## Objective
Report every line in the material below that contains the word "icon", copying each one in full.

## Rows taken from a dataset
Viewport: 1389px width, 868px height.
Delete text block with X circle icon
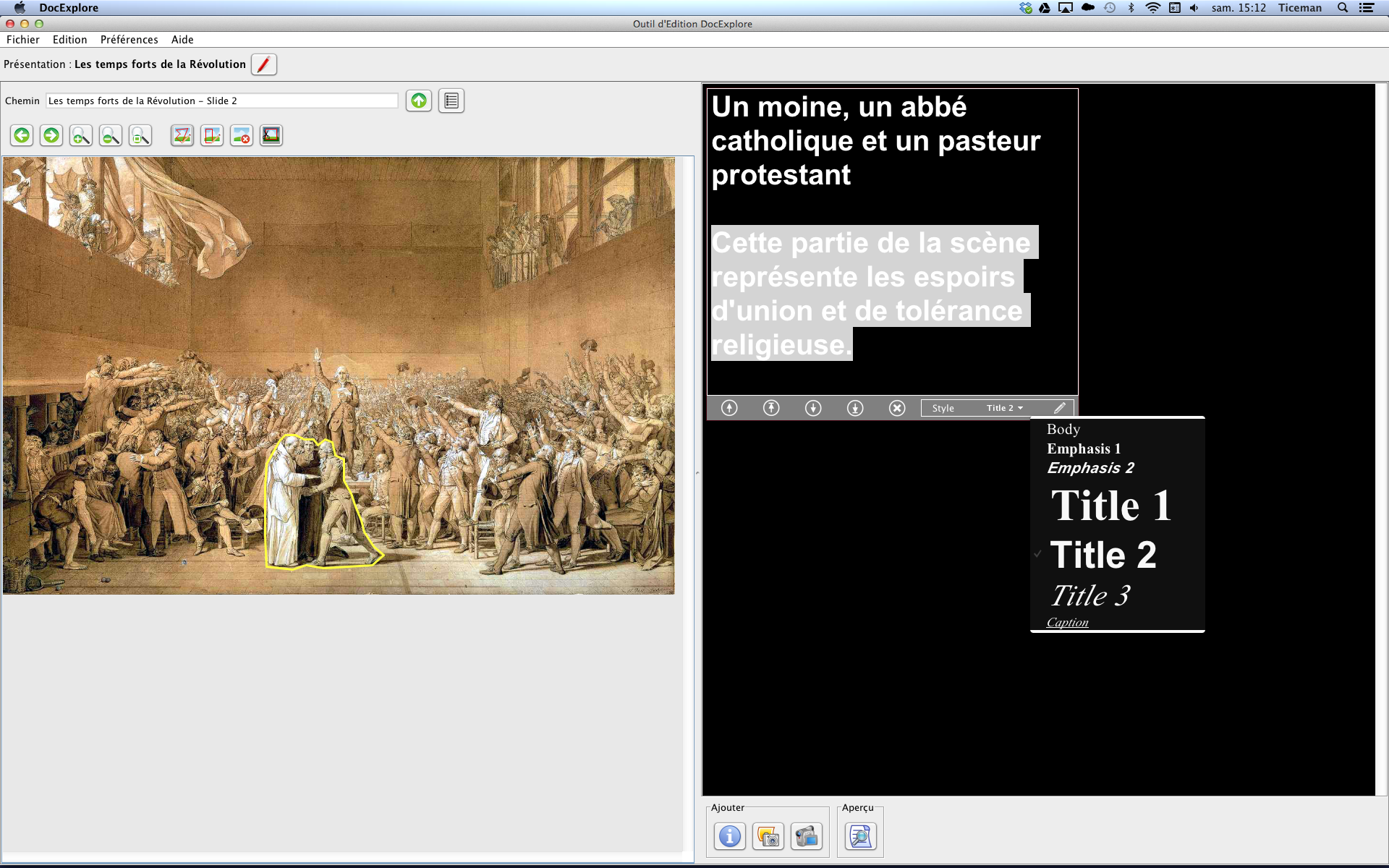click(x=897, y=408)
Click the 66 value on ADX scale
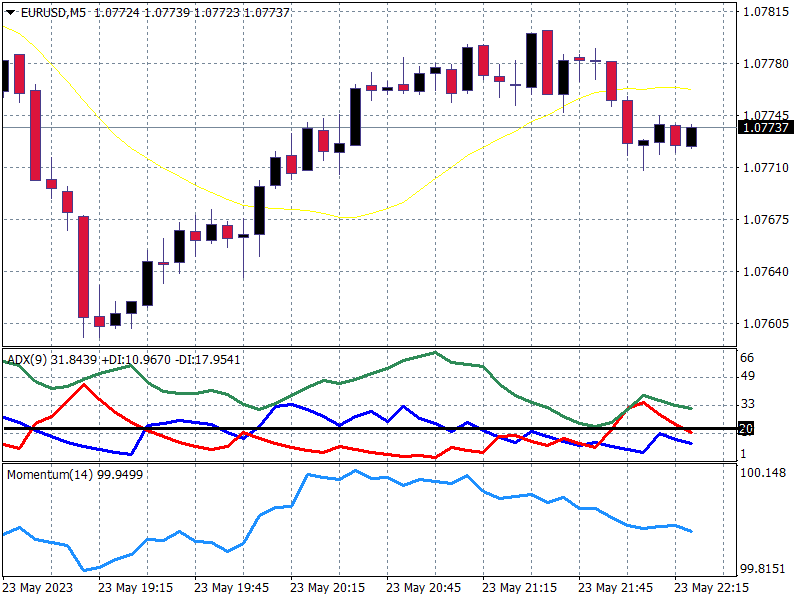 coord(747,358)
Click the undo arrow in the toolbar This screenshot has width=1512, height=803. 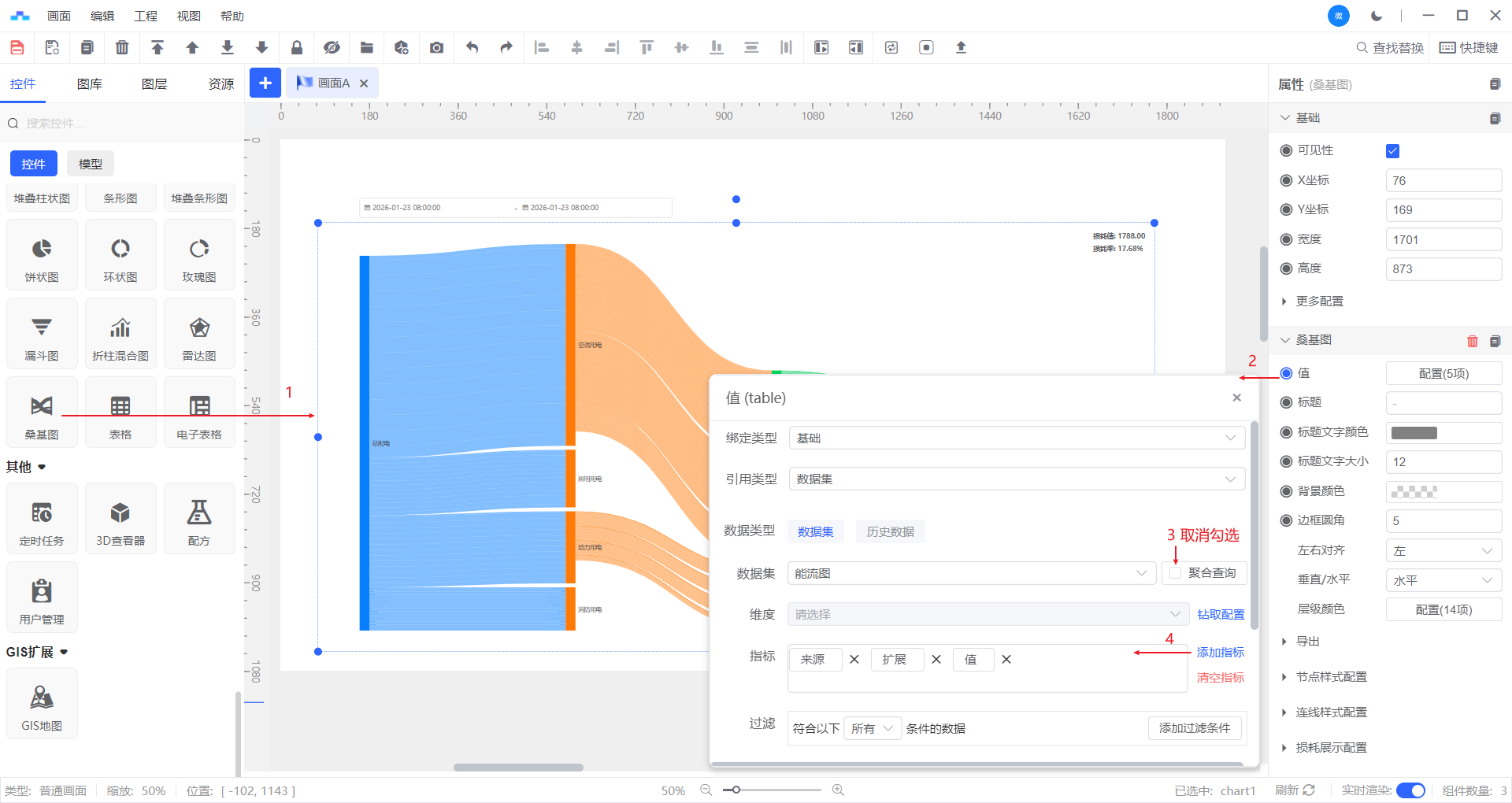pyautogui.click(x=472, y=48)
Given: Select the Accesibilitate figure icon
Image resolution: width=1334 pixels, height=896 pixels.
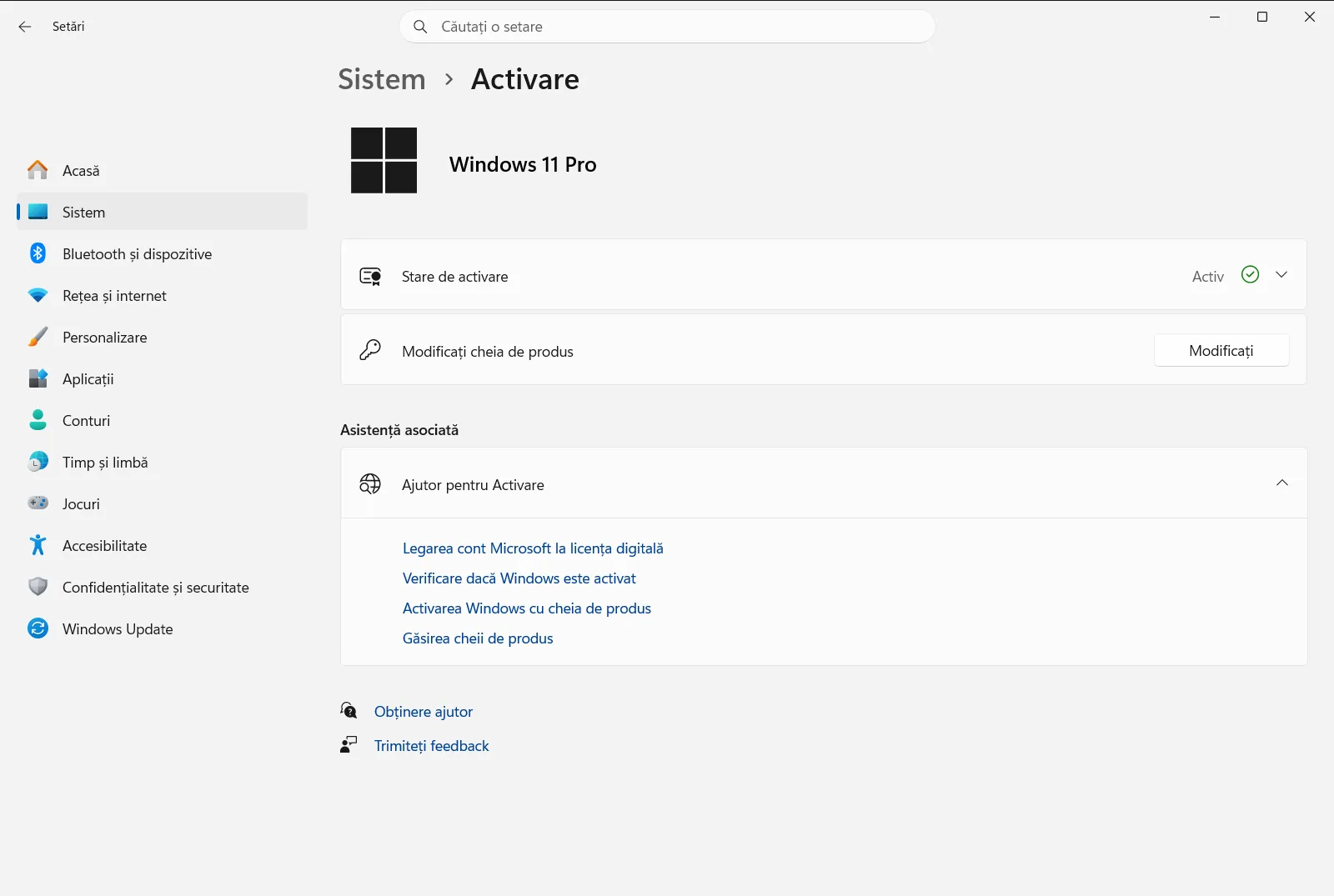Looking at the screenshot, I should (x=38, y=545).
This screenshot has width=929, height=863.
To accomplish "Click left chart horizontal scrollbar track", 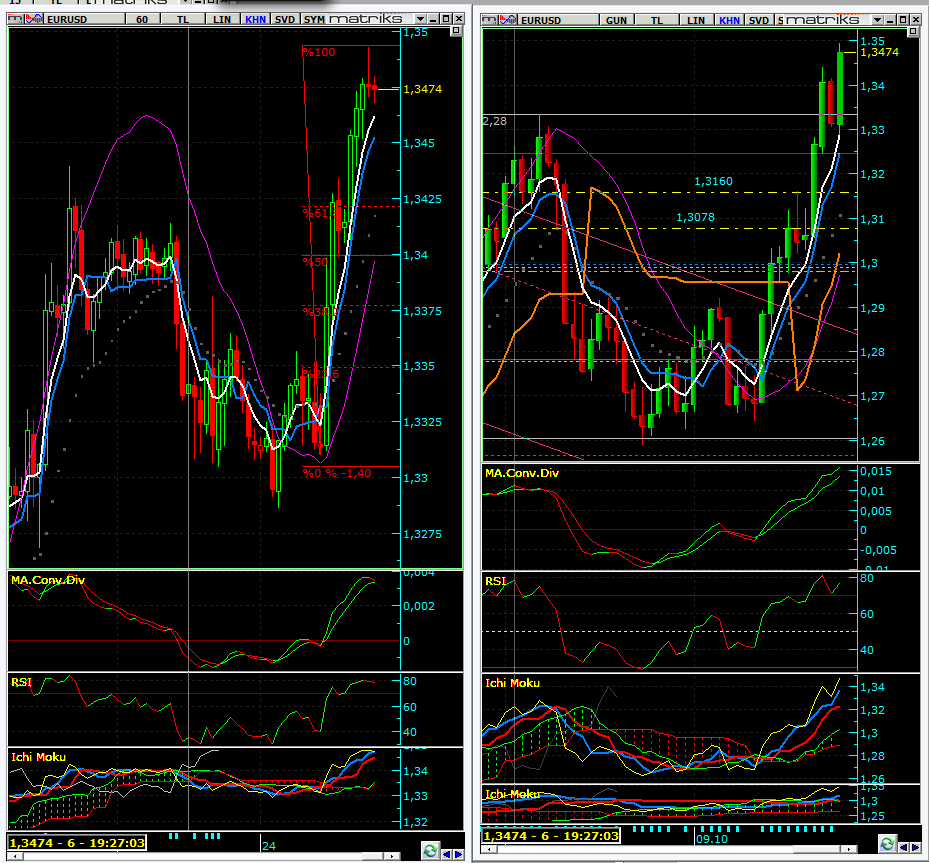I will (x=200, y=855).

## Answer to this problem
Delete text block with X circle icon
Given: Select the Accesibilitate figure icon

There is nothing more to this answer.